ASSIGNMENT A — Output the stored data entries from their first line through the line containing "The image size is (720, 540)." as a JSON list of strings, with one string per line and blank lines omitted.

EXTRACT —
===============
Transducers at InterSpeech 2023

Neural transducers are the most popular ASR modeling paradigm in both academia and industry. Since I could not attend InterSpeech 2023 in person, I decided to sift through the archive and find all papers which have the word “transducer” in their title. I found 21 papers, and in this post, I will try to summarize (and categorize) them. My hope is that this will give readers an idea about what is currently being done with transducers, and what the future might hold for them.

Background

I have previously written a short Twitter thread about them, but let me quickly get you up to speed on some basics.

Roughly speaking, there are 3 popular “end-to-end” ASR modeling paradigms currently in use:

Connectionist Temporal Classification (CTC)
Attention-based encoder-decoders (AED)
Transducers (or RNN-T or Transformer-T)

CTC is the oldest of the three, and was introduced in 2006 by Alex Graves et al. in Connectionist Temporal Classification: Labelling Unsegmented Sequence Data with Recurrent Neural Networks. It allows streaming models, but makes two limiting assumptions:

The output sequence must be shorter than the input sequence.
Output units at each time step are conditionally independent given the input.

AEDs were introduced in 2015 by Jan Chrowski et al. in Attention-Based Models for Speech Recognition. They are more flexible than CTC in the sense that they forego the 2 assumptions, but are not streaming models, since the entire input needs to be encoded first to start decoding. They also do not provide a time alignment between the input and output sequence, which is often useful for ASR.

Transducers were introduced in 2012 by Alex Graves et al. in Sequence Transduction with Recurrent Neural Networks. They provide the best of both worlds: they are streaming models, and they provide a time alignment between the input and output sequence. They are also more flexible than CTC since they can be used to model arbitarily long input and output sequences, and do not make any conditional independence assumptions.

Here is an overview diagram copied from this paper by Jinyu Li:

End-to-end ASR models

With this background, let us now look at the papers. I have categorized them into:

Improving transducer-based ASR performance
Fast and efficient inference
Contextualization
Domain adaptation
Transducers for non-ASR tasks

Improving transducer-based ASR performance

The first category of papers includes those which propose strategies to improve the general ASR performance of transducer models.
===============
Stored data entries:

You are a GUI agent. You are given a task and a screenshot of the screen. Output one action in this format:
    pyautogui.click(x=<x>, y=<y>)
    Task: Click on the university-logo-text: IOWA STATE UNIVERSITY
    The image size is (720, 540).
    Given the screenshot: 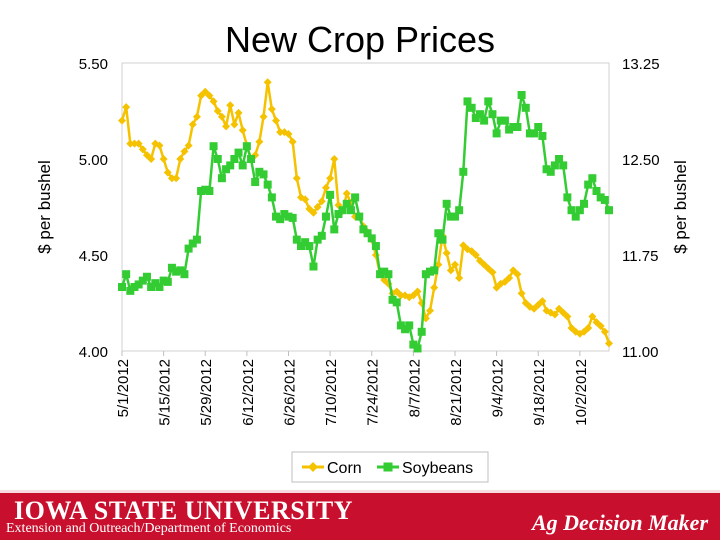 What is the action you would take?
    pyautogui.click(x=184, y=510)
===============
ASSIGNMENT B — Name every category into which the post on transducers at InterSpeech 2023 sorts the papers it reviews.

WRITTEN ANSWER A —
[
  "You are a GUI agent. You are given a task and a screenshot of the screen. Output one action in this format:",
  "    pyautogui.click(x=<x>, y=<y>)",
  "    Task: Click on the university-logo-text: IOWA STATE UNIVERSITY",
  "    The image size is (720, 540)."
]

WRITTEN ANSWER B —
- Improving transducer-based ASR performance
- Fast and efficient inference
- Contextualization
- Domain adaptation
- Transducers for non-ASR tasks